Alloces is a demon that appears in demonological grimoires such as the Liber Officiorum Spirituum, Pseudomonarchia Daemonum, and the Lesser Key of Solomon. He is described in the Lesser Key of Solomon (as the fifty-second spirit) and (as Allocer or Alocer) in the Pseudomonarchia Daemonum (as the sixty-third spirit) as a duke, taking the form of a fire-breathing, lion-headed soldier riding a horse. His purported duties include teaching astronomy, and liberal sciences, and granting familiars. He is claimed to have 36 legions of demons under his command. In the Liber Officiorum Spirituum, Alloces appears as Allogor or Algor, again a duke, but otherwise with a completely different appearance and abilities -- a spear-toting knight who answers questions, provides advice for plans, and commands only 30 legions of demons.
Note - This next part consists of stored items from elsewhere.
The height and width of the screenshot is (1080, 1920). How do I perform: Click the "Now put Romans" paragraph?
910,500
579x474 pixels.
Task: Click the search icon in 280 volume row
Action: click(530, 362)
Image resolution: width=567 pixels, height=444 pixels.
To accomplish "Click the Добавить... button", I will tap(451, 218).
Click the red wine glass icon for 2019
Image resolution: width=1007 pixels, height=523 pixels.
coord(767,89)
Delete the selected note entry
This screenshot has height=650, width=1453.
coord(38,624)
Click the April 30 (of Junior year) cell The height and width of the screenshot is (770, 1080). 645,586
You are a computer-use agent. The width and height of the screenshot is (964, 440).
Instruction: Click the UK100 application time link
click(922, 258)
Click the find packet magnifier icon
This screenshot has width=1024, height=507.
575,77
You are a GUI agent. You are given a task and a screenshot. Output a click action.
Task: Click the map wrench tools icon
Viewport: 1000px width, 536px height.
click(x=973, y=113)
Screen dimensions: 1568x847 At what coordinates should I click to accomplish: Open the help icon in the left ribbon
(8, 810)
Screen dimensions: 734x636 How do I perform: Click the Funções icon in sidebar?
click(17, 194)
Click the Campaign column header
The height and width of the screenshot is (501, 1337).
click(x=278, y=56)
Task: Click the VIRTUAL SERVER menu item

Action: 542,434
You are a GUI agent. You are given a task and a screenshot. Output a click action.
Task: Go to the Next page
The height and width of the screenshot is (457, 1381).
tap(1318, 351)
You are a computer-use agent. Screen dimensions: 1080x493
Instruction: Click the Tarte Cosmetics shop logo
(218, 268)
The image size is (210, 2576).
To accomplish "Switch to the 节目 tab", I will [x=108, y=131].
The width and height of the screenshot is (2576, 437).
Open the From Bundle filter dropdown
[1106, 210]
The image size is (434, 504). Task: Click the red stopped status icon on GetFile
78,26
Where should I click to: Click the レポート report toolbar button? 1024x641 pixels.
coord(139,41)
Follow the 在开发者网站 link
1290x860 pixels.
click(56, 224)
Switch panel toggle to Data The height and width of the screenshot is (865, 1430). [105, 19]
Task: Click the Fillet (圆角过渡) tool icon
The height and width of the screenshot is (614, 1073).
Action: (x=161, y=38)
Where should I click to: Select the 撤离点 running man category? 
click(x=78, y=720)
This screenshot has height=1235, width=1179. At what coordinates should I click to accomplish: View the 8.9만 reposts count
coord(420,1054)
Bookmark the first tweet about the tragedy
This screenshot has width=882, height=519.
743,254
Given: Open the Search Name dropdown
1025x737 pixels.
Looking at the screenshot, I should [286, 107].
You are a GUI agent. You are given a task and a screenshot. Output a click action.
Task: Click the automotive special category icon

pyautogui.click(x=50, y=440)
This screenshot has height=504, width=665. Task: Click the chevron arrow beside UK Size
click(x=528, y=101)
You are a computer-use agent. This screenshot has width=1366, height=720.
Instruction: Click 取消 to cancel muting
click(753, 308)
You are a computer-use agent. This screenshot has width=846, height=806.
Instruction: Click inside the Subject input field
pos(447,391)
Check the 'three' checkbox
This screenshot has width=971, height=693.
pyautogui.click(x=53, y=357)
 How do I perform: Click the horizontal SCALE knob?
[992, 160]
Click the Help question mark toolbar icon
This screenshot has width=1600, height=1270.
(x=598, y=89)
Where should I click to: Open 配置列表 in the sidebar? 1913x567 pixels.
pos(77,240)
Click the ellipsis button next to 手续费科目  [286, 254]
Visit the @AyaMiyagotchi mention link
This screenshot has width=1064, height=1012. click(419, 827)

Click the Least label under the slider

In the duplicate entry, Alloces appears as Algor, ruled by the spirit "Orience" (Oriens), again as a knight who explains secrets, but with the additional power of garnering the favor of nobles. According to Rudd, Alloces is opposed by the Shemhamphorasch angel Imamiah.

== In popular culture ==
Alloces is portrayed in the Japanese anime and manga series Welcome to Demon School! Iruma-kun as a lion-headed boy named Allocer Schneider.

Alloces in the video game Romancing SaGa 3 is one of the Four Sinistrals who rule the Abyss, with him being the lord of Earth.